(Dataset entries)
»»

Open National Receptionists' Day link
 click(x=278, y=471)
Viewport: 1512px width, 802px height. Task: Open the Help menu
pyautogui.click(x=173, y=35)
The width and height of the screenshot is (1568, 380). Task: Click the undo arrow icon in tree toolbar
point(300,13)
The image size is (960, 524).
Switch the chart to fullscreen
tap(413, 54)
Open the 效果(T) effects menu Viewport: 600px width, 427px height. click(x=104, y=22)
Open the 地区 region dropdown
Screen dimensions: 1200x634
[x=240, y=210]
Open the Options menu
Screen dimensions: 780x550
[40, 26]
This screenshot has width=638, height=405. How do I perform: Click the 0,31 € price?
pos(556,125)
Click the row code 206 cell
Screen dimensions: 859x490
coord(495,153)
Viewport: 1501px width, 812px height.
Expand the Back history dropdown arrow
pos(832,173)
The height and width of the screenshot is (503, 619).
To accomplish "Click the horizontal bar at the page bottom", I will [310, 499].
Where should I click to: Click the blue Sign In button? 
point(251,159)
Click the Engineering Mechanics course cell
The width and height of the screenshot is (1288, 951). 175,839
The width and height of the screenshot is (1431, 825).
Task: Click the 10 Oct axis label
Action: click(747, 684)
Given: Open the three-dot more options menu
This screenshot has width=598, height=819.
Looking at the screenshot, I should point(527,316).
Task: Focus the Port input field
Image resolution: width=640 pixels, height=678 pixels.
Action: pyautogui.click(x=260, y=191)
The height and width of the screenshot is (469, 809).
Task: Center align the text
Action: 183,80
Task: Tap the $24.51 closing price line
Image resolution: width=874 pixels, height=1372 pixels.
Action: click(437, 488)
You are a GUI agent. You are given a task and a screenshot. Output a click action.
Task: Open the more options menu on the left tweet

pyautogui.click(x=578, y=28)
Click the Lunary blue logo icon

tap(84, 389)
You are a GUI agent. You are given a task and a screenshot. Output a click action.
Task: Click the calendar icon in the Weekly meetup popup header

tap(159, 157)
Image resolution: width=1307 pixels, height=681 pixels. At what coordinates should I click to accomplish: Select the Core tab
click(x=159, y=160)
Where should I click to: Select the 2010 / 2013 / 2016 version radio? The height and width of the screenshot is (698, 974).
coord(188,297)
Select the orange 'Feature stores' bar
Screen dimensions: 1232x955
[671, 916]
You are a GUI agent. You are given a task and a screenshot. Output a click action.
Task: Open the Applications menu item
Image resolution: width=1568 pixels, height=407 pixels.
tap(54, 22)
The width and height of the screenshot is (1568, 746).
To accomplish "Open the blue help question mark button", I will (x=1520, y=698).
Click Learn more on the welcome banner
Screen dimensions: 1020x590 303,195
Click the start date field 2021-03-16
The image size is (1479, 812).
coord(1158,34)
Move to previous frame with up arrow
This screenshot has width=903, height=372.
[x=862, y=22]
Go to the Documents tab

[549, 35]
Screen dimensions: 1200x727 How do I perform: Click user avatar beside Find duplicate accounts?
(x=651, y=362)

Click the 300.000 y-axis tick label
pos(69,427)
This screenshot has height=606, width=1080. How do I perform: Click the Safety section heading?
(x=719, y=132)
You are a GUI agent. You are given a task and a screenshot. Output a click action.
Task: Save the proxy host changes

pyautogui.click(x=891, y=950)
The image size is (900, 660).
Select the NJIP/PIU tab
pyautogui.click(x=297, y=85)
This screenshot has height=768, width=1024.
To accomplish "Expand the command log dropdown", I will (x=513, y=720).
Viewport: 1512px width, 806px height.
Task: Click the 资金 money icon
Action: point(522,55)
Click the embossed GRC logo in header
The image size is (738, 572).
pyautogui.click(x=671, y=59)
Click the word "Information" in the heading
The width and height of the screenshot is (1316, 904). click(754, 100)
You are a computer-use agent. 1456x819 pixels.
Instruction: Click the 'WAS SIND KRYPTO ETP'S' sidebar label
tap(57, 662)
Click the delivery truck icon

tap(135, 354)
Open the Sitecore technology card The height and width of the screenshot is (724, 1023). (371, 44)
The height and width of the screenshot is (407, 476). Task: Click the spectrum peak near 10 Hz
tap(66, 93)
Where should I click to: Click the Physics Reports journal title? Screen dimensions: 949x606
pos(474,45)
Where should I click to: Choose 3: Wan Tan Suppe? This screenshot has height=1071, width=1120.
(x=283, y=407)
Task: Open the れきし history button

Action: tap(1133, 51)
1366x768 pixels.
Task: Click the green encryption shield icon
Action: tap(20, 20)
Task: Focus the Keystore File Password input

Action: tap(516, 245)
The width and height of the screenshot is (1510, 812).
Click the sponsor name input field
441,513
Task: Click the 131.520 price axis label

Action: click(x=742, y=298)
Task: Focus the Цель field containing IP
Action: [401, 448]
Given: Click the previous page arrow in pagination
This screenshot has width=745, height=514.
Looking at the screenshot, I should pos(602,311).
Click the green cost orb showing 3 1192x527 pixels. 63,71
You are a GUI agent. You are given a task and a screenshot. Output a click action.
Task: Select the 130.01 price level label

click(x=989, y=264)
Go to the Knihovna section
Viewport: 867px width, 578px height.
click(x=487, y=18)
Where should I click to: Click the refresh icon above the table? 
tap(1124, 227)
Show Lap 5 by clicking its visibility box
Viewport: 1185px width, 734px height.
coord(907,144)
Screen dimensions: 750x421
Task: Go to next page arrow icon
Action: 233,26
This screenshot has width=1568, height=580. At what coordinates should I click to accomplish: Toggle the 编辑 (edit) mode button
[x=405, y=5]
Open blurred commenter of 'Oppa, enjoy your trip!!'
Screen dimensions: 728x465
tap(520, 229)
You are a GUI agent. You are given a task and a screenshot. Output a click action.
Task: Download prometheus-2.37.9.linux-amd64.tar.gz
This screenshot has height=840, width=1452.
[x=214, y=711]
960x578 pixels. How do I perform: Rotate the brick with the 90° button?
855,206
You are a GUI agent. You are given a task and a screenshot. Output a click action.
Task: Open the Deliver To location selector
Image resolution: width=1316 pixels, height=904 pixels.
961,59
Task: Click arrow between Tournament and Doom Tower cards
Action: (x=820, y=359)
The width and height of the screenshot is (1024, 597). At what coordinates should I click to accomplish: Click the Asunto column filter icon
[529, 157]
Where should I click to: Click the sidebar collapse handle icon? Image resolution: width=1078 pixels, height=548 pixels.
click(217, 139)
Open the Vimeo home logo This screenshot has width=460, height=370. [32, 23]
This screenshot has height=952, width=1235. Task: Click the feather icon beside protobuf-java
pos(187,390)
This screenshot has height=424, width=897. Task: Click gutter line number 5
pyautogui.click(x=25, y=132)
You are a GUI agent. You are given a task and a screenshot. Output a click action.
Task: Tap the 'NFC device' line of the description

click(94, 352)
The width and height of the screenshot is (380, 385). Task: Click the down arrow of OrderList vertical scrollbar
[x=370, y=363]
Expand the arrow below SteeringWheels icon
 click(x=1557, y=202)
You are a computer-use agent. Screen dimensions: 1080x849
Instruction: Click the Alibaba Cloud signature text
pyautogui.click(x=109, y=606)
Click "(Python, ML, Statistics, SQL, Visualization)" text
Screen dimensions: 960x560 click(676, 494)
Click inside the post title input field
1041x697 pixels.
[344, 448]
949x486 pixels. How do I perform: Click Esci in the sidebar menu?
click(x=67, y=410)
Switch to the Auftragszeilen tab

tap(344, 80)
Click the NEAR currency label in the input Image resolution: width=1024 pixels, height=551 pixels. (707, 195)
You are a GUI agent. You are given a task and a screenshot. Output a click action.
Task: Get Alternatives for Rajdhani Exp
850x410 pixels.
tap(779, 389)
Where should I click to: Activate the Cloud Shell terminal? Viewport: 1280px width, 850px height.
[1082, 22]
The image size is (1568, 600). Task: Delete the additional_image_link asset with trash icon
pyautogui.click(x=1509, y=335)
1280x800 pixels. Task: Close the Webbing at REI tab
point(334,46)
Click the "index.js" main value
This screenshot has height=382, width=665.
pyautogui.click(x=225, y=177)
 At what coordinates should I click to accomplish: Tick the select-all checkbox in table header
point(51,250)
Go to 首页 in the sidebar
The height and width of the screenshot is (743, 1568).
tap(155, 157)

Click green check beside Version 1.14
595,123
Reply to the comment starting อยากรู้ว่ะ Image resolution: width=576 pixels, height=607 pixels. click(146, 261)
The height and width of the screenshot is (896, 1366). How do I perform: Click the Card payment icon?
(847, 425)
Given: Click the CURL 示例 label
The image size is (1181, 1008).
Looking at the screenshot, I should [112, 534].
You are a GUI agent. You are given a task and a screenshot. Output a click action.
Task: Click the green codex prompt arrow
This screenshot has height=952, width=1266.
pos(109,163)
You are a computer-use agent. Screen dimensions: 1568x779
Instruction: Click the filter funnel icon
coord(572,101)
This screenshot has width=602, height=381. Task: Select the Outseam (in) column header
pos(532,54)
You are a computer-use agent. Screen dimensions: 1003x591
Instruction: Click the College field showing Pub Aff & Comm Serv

««

■ EXERCISE OBJECTIVE:
The required result is an exact repeat of the records above from the line containing "1280x800 pixels. Task: Close" to their final line.

■ RESULT:
1280x800 pixels. Task: Close the Webbing at REI tab
point(334,46)
Click the "index.js" main value
This screenshot has height=382, width=665.
pyautogui.click(x=225, y=177)
 At what coordinates should I click to accomplish: Tick the select-all checkbox in table header
point(51,250)
Go to 首页 in the sidebar
The height and width of the screenshot is (743, 1568).
tap(155, 157)

Click green check beside Version 1.14
595,123
Reply to the comment starting อยากรู้ว่ะ Image resolution: width=576 pixels, height=607 pixels. click(146, 261)
The height and width of the screenshot is (896, 1366). How do I perform: Click the Card payment icon?
(847, 425)
Given: Click the CURL 示例 label
The image size is (1181, 1008).
Looking at the screenshot, I should [112, 534].
You are a GUI agent. You are given a task and a screenshot. Output a click action.
Task: Click the green codex prompt arrow
This screenshot has height=952, width=1266.
pos(109,163)
You are a computer-use agent. Screen dimensions: 1568x779
Instruction: Click the filter funnel icon
coord(572,101)
This screenshot has width=602, height=381. Task: Select the Outseam (in) column header
pos(532,54)
You are a computer-use agent. Screen dimensions: 1003x591
Instruction: Click the College field showing Pub Aff & Comm Serv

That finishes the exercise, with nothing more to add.